There are always two orders of symptoms in inflammations; 1st. those that belong to the nature of the diseased textures; 2d. those which depend upon the affected organ, in which the inflammation exists. For example, the kind of pain, the nature of the accompanying fever, the duration, the termination, &c. are almost always the same, whatever serous surface is affected. But difficulty of breathing, dry cough, &c. prove it to be the pleura; diarrhœa, constipation, vomiting, &c. that it is the peritoneum; injury of the intellectual functions, that it is the tunica arachnoides; irregular pulse, that it is the pericardium, &c. The first belong to the whole class, the second set of symptoms is confined exclusively to this or that particular sort; now the second are, if we may so say, accessory, depending upon the proximity of the affected texture with some other texture. The first are particularly important.
Medicine has yet much to do, in its researches upon the inflammation of the different textures. We are well acquainted with that of the cellular, the cutaneous, the serous, and the mucous; but that of the others is very obscure. It is yet to be ascertained, which is attacked, the fibrous or muscular, in rheumatism. I am inclined to think that it is the first.

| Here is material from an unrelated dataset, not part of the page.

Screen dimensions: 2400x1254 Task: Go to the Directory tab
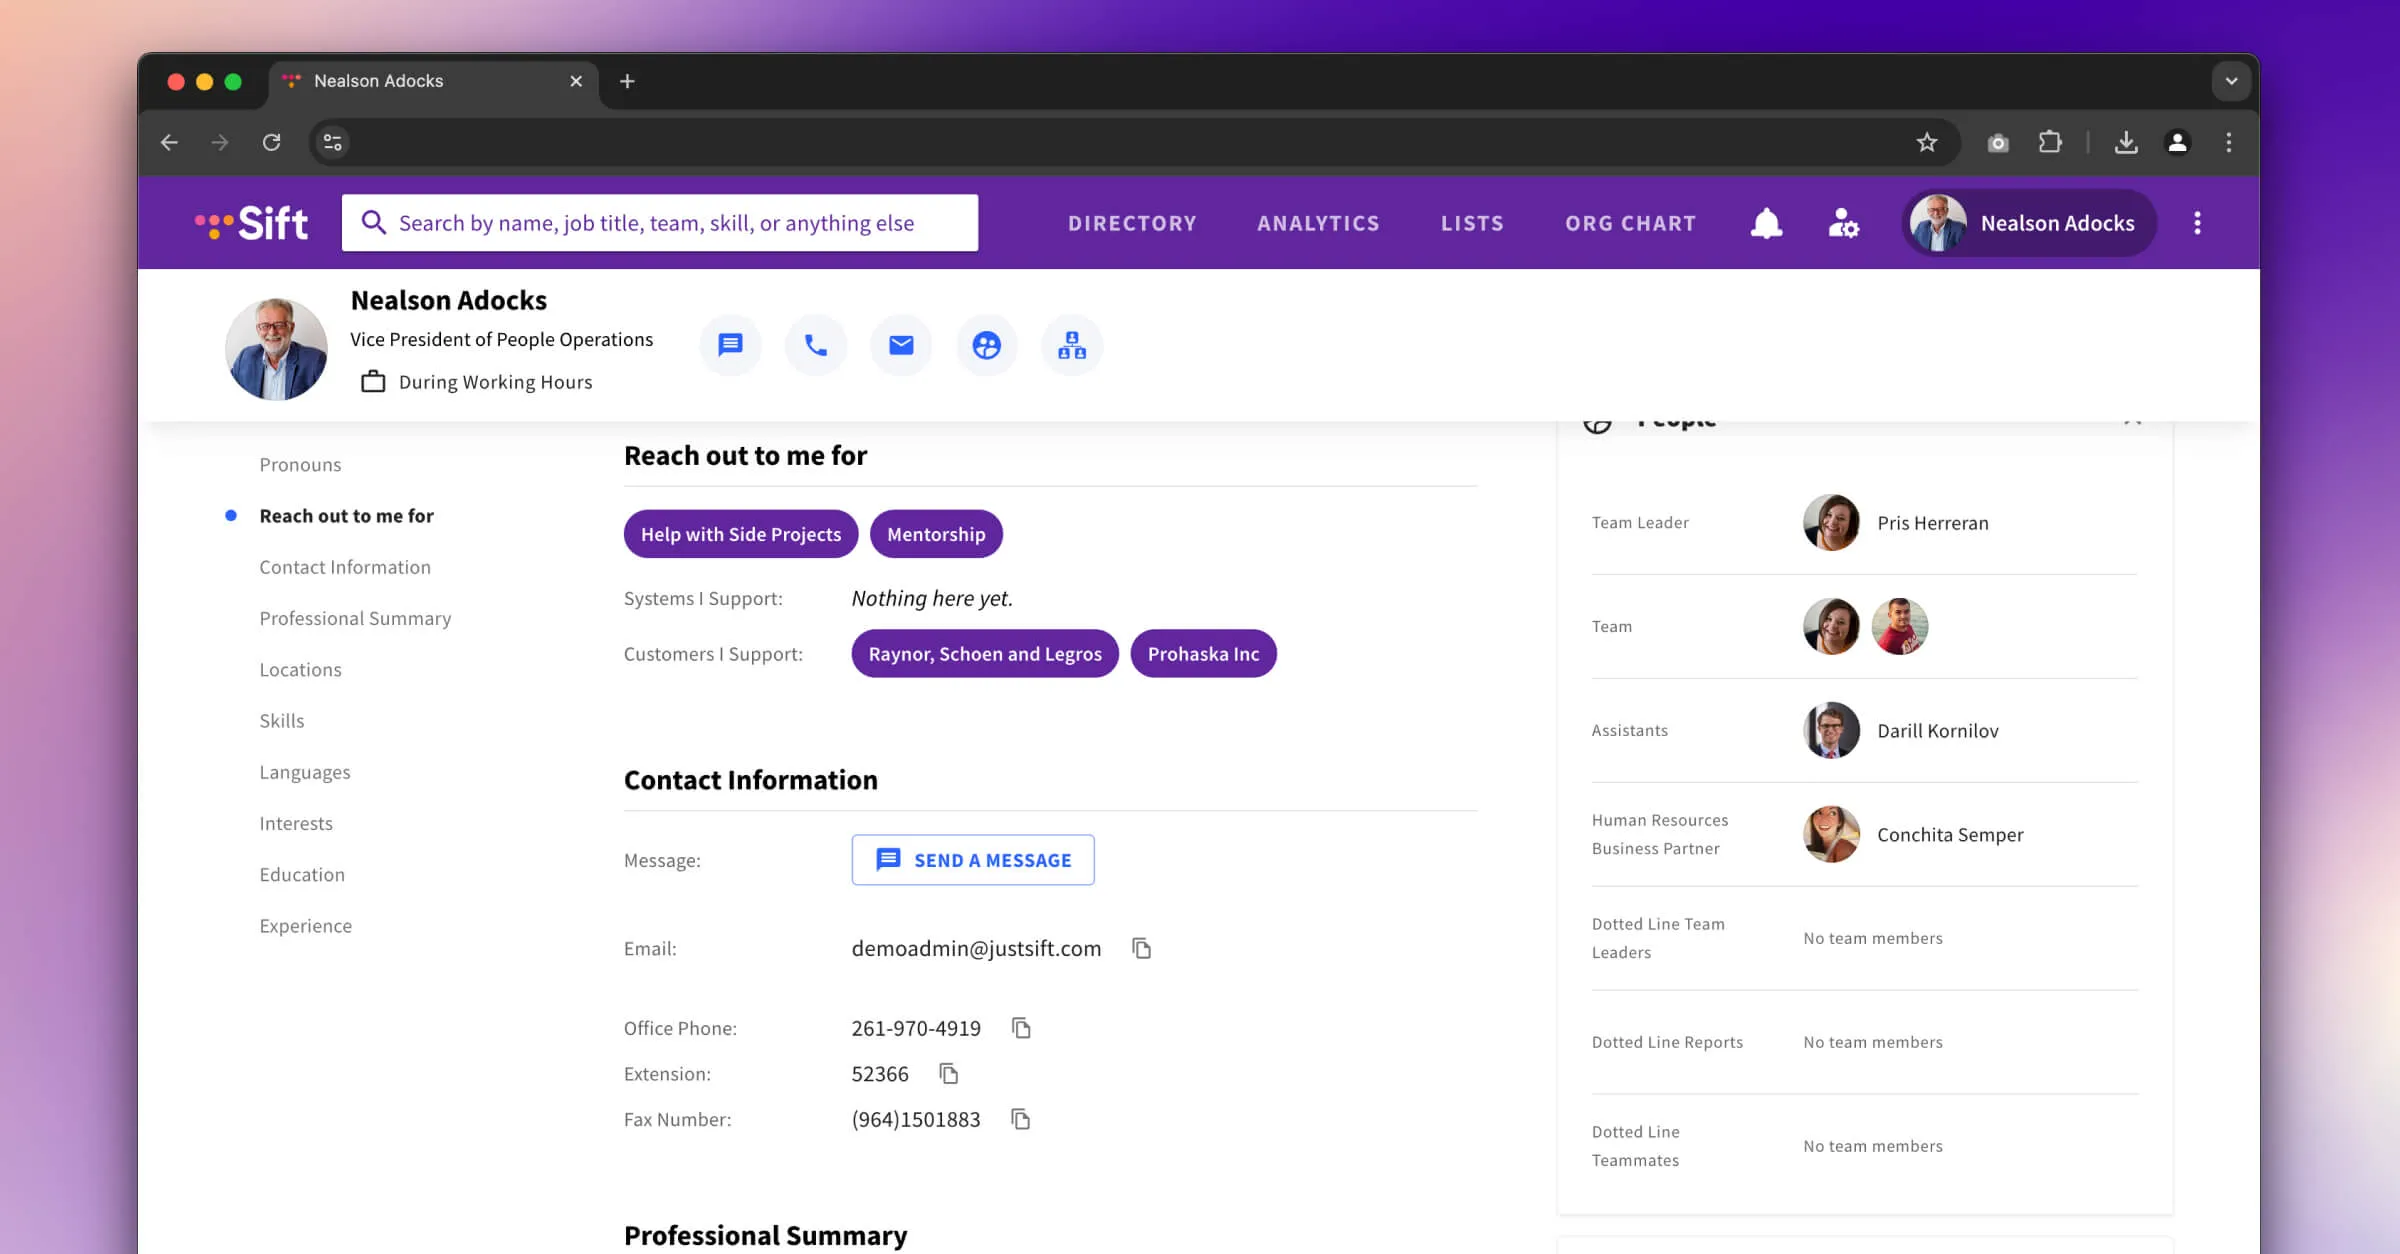[x=1132, y=223]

Almost every thing remains to be known in the cartilaginous, the synovial, the arterial, the venous, &c. as it respects their inflammatory phenomena.
In making these researches, it will be necessary to establish one important distinction; that is, 1st. that certain textures, as the osseous, the muscular of animal life, &c. are precisely the same in all the organs in which they are found, and consequently that their diseases must be the same; 2d. that others, as the cutaneous, the serous, the mucous, &c. experience, according to the organs to which they belong, some variety of structure and vital properties, which necessarily modify the general phenomena of the class of diseases that belong to these textures; 3d. that others, as the glandular, the muscular of organic life, &c. are very different in each organ; and that their general symptoms and class of diseases must consequently differ considerably.